Rick Altherr holds a B.S. in Computer Science from the University of Cincinnati where he focused on computer architecture and compiler optimization. He currently works at Apple Computer, as part of the Architecture and Performance Group, as a performance analyst investigating system performance on server and workstation platforms. He also is one of the primary developers for the CHUD tools.

 

Ryan Du Bois (http://red0x.no-ip.com) has a B.S. in Computer Engineering from California Polytechnic State University at San Luis Obispo, where he concentrated on Operating Systems and Networks. Currently, he works in Apple's Architecture and Performance Group, furthering the development and maintenance of the CHUD Tools.

 

Lance Hammond (http://www.mavam.com/lance/) has a PhD in Electrical Engineering from Stanford University, where he designed the Hydra multi-core microprocessor and examined the use of speculative threads and transactions on Hydra and similar multiprocessor systems. He now works at Apple in the Architecture and Performance Group, analyzing the potential performance problems posed by future processors in Macintosh computers and helping to create CHUD tools to allow programmers to overcome these limits.

 

Eric Miller has a B.S. in Computer Engineering Technology from Eastern Michigan University, and has been optimizing computer software and systems for twenty years. He developed industry leading simulation software Ford Motor Company and optimized many third party applications and system software at Silicon Graphics. Currently, he works at Apple in the Architecture and Performance Group to create easy to use, feature-rich CHUD tools to help developers maximize their applications' performance on the Mac platforms.

 

Abstract:

 

    Workload characterization relies heavily on robust and powerful tools to quickly and accurately gather and analyse large amounts of data about program executions. Valgrind is a dynamic binary instrumentation framework for building program analysis tools. Valgrind is best known for a tool, Memcheck, that finds memory errors common in C and C++ programs, but its ability to instrument every instruction and system call a program executes, and inspect every value a program manipulates, without slowing down program execution excessively, makes it an excellent platform for buildings tools suitable for workload characterization.

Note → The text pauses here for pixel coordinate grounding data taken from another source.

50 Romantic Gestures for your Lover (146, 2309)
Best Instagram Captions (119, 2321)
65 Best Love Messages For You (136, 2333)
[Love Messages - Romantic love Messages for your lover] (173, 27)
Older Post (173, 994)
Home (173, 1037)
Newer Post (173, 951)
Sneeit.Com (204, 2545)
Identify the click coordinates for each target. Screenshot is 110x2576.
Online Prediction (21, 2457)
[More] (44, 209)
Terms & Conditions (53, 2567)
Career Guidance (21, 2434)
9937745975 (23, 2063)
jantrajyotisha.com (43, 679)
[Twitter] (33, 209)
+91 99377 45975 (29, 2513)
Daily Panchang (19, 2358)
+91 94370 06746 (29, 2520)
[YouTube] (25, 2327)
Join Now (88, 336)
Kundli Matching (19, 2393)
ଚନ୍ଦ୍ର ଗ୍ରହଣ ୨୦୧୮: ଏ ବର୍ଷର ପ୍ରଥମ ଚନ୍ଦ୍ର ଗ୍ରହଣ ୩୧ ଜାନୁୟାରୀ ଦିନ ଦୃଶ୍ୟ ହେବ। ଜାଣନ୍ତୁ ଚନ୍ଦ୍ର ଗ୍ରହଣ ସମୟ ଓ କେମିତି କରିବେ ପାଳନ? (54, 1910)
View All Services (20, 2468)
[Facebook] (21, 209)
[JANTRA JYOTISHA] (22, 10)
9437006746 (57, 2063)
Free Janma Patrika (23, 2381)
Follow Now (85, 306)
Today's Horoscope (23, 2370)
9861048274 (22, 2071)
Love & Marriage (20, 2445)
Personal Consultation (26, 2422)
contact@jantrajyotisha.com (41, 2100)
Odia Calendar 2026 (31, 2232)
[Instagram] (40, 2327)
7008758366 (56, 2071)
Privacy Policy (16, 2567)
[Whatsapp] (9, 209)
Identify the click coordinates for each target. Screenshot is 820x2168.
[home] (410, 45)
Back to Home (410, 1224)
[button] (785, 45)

    In this tutorial, we introduce Valgrind, describing how you can use it to create powerful tools for doing profiling and trace collection, and to help characterize how workloads affect different machine aspects such as instruction set architecture, the memory hierarchy, and I/O. Valgrind provides powerful analysis tools without excessive slow-down, which allows very large workloads to be analysed easily.

    Valgrind is open-source (GPL) software, available on x86/Linux, AMD64/Linux, PPC32/Linux, PPC64/Linux, and work is underway to support other platforms. Valgrind tools are regularly used by the developers of many software packages, such as Firefox, OpenOffice, KDE, GNOME, MySQL, Perl, Python, PHP, Samba, RenderMan, SAS, The GIMP, Unreal Tournament, Squid, plus many scientific applications.

 

Bios:

 

Nicholas Nethercote received his PhD in computer science from the University of Cambridge in 2004, spent one year as a postdoc at the University of Texas at Austin, and returned in 2006 to his native Melbourne to work as a Research Fellow for National ICT Australia. He currently works on the G12 project, helping create a software platform for solving large scale industrial combinatorial optimisation problems. He has also been, since 2002, a primary developer of Valgrind, a widely-used framework for building program analysis tools such as profilers and debuggers.

 

Robert Walsh has a degree in computer engineering from Trinity College, Dublin, Ireland. He has worked with Sun Microsystems, Siemens and others, on everything from microprocessor design to computer security. He is currently a Linux kernel engineer with QLogic Corporation. He has contributed numerous improvements to Valgrind over several years.